**Exercise data**
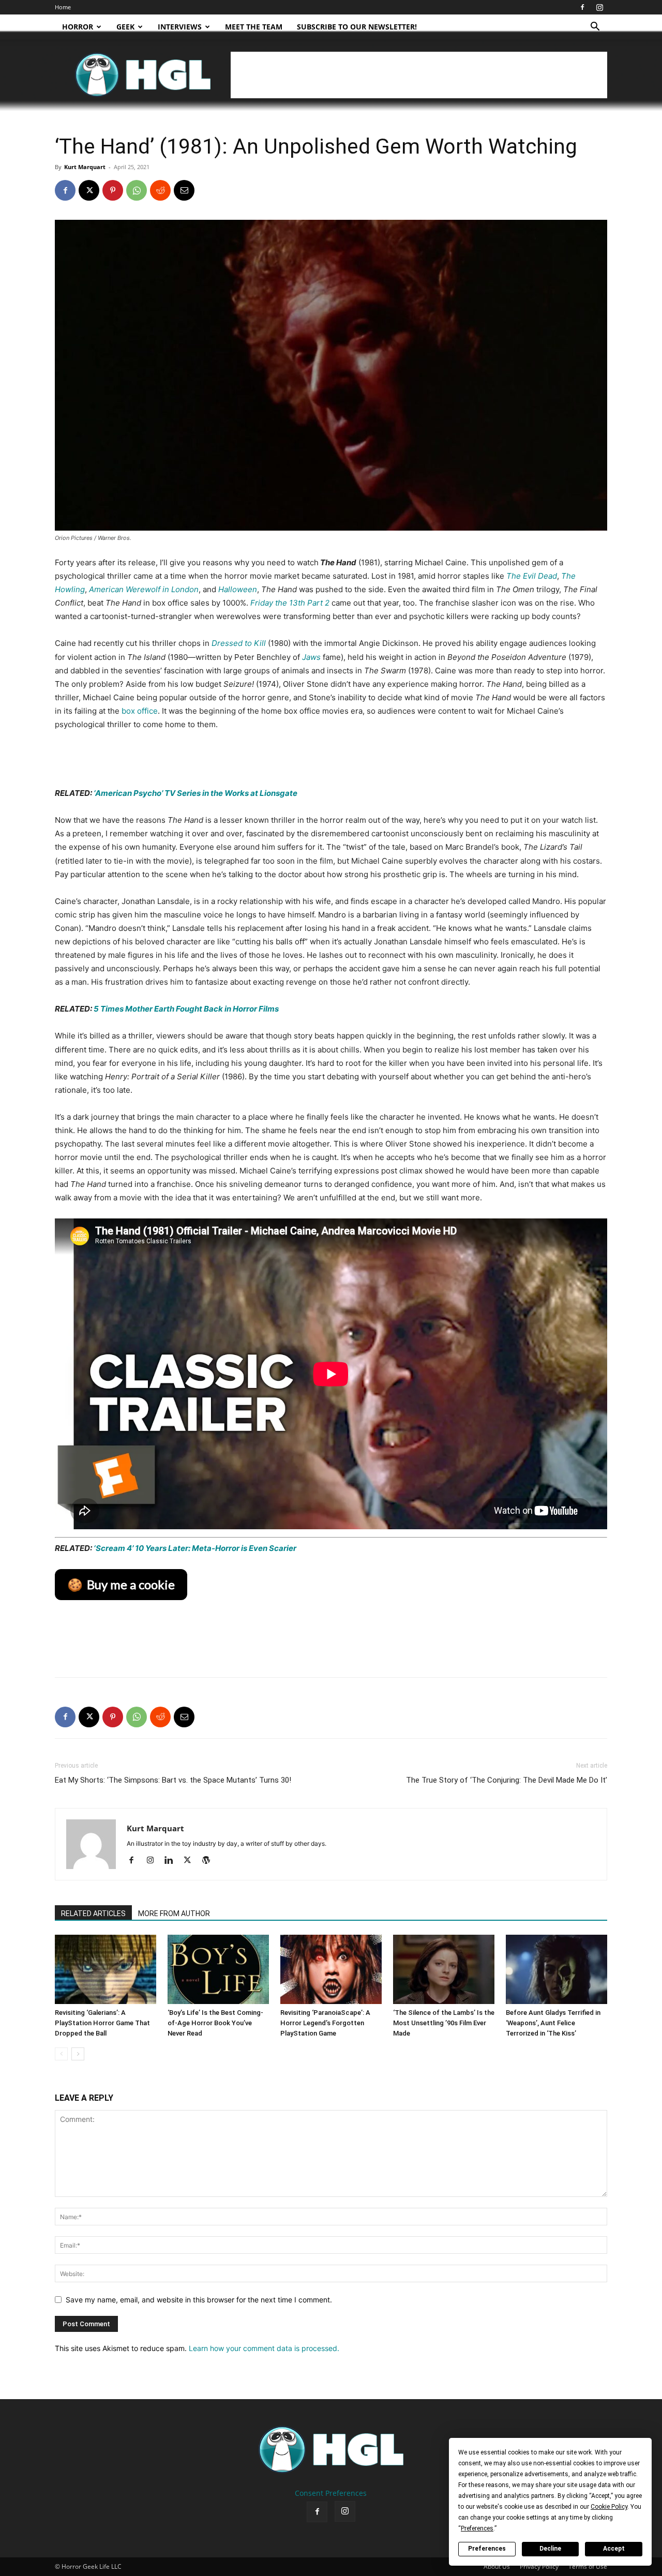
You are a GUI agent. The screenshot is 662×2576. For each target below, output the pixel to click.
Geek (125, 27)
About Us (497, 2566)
---
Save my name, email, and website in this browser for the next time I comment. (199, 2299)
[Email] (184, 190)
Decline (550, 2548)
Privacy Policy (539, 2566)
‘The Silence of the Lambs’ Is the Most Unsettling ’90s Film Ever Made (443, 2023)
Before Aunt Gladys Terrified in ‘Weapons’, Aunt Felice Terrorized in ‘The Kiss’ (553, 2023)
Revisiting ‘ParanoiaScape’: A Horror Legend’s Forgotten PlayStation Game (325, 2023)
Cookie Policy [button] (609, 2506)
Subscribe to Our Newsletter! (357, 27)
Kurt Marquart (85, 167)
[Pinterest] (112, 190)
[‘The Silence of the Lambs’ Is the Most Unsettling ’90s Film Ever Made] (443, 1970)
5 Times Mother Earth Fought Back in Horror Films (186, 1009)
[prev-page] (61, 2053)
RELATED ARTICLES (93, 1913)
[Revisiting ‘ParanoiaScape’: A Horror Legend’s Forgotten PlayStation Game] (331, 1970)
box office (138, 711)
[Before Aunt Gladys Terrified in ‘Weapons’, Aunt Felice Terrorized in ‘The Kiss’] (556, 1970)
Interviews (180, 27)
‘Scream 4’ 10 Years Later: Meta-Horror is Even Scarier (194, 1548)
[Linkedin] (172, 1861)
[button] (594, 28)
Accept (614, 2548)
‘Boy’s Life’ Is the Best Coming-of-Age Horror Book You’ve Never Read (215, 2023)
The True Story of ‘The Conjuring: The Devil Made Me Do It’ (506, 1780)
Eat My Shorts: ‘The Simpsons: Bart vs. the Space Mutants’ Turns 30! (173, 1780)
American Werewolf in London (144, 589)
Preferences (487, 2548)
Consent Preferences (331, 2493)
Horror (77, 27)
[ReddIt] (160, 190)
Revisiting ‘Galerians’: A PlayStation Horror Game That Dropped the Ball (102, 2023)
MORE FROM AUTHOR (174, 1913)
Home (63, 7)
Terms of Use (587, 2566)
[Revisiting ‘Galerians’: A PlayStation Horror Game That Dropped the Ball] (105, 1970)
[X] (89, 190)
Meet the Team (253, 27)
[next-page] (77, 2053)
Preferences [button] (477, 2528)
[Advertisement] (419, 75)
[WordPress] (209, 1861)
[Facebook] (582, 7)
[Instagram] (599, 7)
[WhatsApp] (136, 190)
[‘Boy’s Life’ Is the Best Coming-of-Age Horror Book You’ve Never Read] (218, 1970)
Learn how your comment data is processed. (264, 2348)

**The task**
The lines holding the string "Galerians" in the listing above are what you should copy out.

**Reply to the exercise**
Revisiting ‘Galerians’: A PlayStation Horror Game That Dropped the Ball (102, 2023)
[Revisiting ‘Galerians’: A PlayStation Horror Game That Dropped the Ball] (105, 1970)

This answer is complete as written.